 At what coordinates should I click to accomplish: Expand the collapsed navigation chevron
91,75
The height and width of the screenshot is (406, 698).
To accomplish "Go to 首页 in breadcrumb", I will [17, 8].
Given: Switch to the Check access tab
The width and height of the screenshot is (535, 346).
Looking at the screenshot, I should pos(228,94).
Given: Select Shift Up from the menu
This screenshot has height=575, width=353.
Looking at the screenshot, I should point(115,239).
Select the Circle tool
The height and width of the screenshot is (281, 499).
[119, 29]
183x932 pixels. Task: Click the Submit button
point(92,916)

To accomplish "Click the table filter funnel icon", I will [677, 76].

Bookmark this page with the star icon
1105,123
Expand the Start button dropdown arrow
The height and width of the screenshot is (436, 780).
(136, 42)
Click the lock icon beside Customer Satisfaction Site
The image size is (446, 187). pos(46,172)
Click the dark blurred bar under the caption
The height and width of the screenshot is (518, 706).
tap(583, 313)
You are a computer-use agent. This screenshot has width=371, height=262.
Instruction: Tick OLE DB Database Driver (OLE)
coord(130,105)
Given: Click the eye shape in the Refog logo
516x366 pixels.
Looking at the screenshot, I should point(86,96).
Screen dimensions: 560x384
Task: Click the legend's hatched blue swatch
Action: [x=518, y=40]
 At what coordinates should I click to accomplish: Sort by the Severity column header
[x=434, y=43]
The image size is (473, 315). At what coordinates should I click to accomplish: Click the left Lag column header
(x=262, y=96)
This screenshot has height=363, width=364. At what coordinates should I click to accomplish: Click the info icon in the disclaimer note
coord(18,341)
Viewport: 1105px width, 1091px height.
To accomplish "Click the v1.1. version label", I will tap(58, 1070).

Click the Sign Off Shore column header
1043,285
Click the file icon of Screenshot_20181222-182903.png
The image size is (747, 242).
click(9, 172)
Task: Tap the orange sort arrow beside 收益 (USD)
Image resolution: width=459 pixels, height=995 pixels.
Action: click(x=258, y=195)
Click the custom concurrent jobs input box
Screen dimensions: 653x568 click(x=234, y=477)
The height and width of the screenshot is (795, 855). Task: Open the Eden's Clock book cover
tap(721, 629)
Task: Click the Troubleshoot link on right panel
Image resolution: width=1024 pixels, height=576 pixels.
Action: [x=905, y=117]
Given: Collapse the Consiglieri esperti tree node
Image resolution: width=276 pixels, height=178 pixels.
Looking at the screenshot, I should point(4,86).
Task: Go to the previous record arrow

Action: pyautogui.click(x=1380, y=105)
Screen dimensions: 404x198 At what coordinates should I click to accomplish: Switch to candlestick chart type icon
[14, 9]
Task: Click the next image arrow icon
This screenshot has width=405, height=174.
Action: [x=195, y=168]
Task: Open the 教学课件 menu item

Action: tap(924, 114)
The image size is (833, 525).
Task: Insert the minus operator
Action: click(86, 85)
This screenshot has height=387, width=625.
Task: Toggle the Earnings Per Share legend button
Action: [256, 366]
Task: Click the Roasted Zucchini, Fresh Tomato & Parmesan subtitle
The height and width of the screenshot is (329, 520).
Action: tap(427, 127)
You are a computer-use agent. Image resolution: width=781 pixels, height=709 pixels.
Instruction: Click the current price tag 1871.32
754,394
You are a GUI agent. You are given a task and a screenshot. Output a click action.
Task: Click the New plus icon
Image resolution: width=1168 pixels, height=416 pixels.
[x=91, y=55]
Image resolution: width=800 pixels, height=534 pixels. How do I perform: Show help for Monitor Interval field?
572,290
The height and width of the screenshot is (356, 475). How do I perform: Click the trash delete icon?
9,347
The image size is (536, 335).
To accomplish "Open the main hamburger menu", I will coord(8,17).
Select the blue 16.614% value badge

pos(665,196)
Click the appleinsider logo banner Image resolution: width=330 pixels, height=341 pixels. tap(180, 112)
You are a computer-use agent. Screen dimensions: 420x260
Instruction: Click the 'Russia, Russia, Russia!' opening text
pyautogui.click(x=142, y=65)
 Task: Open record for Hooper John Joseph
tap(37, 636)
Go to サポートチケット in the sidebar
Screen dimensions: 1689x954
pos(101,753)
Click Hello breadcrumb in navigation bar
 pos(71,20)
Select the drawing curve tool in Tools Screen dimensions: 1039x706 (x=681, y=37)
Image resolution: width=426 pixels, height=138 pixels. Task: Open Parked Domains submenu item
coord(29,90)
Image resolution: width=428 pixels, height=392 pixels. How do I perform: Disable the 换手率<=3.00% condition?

━━━━━━━━━━━━━━━━

> _Task brief_: Taking the records from the top, repeat each line exactly until you have repeated the line that contains "Given: Select Shift Up from the menu".

> _Output_:
 At what coordinates should I click to accomplish: Expand the collapsed navigation chevron
91,75
The height and width of the screenshot is (406, 698).
To accomplish "Go to 首页 in breadcrumb", I will [17, 8].
Given: Switch to the Check access tab
The width and height of the screenshot is (535, 346).
Looking at the screenshot, I should pos(228,94).
Given: Select Shift Up from the menu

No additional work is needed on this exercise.